Elaborate foundation work
Soft ground and the constant risk of earthquakes made elaborate and costly foundation work necessary. The bored piles for the four pylons are up to 95 m deep - longer than the visible part of the bridge piers.
In those areas where the ground´s load-bearing capabilities were limited the access roads and ramps rest on lightweight EPS rigid foam plastic. This so-called geo-foam construction method - better known through its use in dam construction - minimizes the additional loads arising from the required fill and absorbs any vibrations and shocks that may occur.
Golden Ears Crossing - in brief
The 13 km-long, CA$ 956 million (US$ 770 million) Golden Ears Crossing infrastructure project is one of the largest public-private partnership (PPP) projects in Canada. The six-lane route will be officially opened for traffic this summer and will relieve traffic congestion, improve traffic flows into the city centre and considerably shorten the travelling time for commuters.

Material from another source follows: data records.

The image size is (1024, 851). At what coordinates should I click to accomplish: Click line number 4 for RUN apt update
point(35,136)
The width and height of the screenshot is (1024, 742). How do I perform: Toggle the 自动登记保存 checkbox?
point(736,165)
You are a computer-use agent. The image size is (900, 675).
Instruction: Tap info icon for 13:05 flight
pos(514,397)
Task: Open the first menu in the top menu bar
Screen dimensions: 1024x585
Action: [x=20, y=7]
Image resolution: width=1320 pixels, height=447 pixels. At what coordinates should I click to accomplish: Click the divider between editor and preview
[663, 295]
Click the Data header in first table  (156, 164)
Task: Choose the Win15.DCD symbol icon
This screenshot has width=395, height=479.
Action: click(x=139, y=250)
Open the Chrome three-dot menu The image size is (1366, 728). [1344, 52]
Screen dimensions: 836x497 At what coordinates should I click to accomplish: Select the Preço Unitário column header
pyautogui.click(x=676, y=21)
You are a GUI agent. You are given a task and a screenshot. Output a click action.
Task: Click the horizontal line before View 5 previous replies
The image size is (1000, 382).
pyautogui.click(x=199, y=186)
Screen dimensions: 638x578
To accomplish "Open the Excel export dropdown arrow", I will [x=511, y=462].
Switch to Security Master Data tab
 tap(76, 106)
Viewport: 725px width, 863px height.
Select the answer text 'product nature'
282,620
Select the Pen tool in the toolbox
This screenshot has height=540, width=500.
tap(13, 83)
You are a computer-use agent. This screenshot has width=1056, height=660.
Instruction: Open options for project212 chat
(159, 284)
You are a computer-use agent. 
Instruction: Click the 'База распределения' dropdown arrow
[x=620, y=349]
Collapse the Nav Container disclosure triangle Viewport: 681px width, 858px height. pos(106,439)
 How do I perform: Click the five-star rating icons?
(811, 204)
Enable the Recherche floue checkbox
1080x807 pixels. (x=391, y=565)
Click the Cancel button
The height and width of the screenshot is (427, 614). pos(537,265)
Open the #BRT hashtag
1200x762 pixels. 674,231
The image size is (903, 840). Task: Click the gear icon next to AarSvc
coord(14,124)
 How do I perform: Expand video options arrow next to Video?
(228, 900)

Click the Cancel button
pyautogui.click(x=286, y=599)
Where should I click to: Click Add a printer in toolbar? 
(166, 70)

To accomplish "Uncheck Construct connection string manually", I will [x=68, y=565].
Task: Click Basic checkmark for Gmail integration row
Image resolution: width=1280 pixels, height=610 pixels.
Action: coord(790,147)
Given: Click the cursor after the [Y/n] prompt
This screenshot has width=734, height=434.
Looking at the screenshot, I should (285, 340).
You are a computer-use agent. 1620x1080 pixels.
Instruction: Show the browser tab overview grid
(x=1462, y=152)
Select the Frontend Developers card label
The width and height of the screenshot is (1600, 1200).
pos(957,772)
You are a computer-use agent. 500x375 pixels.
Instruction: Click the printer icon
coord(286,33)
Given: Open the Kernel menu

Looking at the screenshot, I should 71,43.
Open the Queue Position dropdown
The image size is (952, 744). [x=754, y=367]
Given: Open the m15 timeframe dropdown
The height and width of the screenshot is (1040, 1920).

The name has been taken from nearby Golden Ears Mountains. Golden Ears is derived from eyries, which refers to the eagles nests found in the mountains. For this reason, stylised steel eagles will be placed on the top of the pylons.
TransLink, the South Coast British Columbia Transportation Authority, retains overall responsibility and ownership of the project TransLink has negotiated a 35.5-year concession agreement with the Golden Crossing General Partnership to finance, design, build, maintain and rehabilitate the bridge and main roadway. The Partnership is owned by Ontario-based Bilfinger Berger BOT Inc.